Government to Permit 100 % FDI in Developed Housing Projects

To boost foreign investment in the cash-starved real estate sector, the Government is planning to ease Foreign Direct Investment norms in Developed Housing Projects.

Government to Ease FDI Norms For Realty Sector

The Government is reportedly preparing to soften the rules on foreign direct investment (FDI) for the real estate sector and give the green signal for 100% capital inflows in completed projects, in a major attempt to restore an economy-specific sector in these unprecedented COVID-19 times. If this is enforced, the move will allow real estate to monetise developed housing projects during the current liquidity crunch caused by the pandemic outbreak.

The proposed relaxation was accepted by many industry professionals and is intended to help real estate companies fund their completed projects to concentrate on the execution of pending projects, which are most impacted by a lack of money.

To attract additional investments to the construction sector from outside, the Department for Promotion of Industry and Internal Trade (DPIIT) evaluates options. Only a few industries can relax FDI rules in which the housing sector is one of them.

Further reforms in mining and specific other sectors will be made where some restrictions remain, as the centre will be ready to facilitate the process and enhance investments in India to address the economic slowdown caused by coronaviruses.

The DPIIT intends to seek a Cabinet Node for easing requirements so that up to 74% FDI is immediately expected to be available in defence. As part of the Atmanirbhar (self-reliant) initiative, the FDI protection cap has been increased and needs to be managed effectively. After approval by the Cabinet, the department must submit a comprehensive press release. In India, FDI grew from $44.36 billion a year earlier to a record $49.97 billion in FY20.

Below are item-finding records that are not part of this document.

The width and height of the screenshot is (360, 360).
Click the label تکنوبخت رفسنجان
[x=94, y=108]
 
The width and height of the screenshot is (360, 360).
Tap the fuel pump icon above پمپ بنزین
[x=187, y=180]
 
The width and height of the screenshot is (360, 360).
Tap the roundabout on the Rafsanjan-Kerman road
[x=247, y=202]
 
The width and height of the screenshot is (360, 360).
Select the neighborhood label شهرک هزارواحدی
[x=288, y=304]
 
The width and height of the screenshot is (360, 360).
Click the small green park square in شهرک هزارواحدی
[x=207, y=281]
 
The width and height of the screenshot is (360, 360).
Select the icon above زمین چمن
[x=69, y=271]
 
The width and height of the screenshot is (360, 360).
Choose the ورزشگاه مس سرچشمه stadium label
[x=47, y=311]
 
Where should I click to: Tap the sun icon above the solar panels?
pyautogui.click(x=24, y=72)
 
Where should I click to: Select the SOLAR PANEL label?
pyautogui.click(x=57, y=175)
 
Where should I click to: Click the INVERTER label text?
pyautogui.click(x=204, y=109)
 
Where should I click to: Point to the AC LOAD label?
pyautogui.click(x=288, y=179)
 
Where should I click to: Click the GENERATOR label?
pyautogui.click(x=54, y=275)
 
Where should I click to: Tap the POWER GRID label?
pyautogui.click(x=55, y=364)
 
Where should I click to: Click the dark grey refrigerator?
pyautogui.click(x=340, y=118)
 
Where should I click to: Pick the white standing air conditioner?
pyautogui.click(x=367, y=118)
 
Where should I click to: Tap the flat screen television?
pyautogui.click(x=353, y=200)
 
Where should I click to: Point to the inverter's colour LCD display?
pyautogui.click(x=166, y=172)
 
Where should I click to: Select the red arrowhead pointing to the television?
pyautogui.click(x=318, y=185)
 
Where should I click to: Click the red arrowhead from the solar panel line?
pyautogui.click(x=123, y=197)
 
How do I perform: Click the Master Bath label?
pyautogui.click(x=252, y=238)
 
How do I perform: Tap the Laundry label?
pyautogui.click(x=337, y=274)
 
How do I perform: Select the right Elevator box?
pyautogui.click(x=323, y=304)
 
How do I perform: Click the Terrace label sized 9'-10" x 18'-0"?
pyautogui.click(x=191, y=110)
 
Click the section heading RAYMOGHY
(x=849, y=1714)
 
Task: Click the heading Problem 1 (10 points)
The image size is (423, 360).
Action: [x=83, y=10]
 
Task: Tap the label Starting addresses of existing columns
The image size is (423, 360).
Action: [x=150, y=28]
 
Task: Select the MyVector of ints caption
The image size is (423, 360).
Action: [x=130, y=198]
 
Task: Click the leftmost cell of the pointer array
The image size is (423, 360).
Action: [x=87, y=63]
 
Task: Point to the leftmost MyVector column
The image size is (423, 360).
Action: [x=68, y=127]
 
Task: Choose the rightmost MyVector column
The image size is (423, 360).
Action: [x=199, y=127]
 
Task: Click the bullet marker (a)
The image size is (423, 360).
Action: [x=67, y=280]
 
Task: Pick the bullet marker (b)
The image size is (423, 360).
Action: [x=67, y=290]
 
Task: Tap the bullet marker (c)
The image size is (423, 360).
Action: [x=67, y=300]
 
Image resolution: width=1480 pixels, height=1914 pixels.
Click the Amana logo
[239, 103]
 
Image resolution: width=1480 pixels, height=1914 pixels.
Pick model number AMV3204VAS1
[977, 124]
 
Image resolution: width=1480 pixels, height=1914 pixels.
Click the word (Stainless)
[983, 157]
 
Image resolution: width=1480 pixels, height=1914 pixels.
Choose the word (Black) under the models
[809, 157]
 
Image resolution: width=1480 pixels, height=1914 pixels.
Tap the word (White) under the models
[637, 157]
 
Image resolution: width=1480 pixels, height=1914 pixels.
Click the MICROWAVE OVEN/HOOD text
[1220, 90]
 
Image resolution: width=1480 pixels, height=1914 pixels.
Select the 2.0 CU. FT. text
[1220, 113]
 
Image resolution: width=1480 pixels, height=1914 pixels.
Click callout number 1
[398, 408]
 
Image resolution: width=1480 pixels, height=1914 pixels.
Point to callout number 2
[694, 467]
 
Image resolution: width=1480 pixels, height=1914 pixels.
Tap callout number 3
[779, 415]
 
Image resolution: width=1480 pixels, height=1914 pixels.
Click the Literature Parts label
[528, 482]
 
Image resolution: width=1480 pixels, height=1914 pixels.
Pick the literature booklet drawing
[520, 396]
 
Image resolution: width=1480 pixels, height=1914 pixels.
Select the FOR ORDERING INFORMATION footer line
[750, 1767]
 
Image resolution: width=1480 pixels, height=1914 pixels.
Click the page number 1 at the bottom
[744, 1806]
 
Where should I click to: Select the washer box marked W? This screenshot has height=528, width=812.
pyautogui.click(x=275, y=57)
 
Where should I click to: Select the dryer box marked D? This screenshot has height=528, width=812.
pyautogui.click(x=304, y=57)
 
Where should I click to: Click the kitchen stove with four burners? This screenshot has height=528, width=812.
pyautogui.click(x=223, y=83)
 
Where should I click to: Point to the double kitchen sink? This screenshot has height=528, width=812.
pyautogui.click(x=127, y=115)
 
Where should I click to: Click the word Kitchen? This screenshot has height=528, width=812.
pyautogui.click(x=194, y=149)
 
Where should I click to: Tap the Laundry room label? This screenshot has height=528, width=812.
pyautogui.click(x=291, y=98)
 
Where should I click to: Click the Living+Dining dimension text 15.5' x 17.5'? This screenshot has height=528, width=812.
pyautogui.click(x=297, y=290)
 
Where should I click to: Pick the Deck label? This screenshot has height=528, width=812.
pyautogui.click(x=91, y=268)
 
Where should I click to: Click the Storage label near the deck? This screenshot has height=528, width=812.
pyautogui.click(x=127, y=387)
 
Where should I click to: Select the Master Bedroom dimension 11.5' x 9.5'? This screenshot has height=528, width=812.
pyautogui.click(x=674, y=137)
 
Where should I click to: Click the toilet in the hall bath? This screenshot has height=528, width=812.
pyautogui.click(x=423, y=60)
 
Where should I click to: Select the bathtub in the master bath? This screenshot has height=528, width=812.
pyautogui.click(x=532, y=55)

At present, the Government permits 100% FDI under the automatic route in construction-development projects include townships, commercial and residential projects, roads, bridges, hotels, resorts, hospitals, and educational institutions. 

This is subject to certain conditions such as a 3-year lock-in period before the initial investment can be granted. The sector has been asking for widening the scope of FDI. Three-year lock-in period is a reasonable enough time for the Government to verify any speculation.

The new changes in foreign direct investment (FDI) regime would simplify the complicated process of foreign investment in the current policy.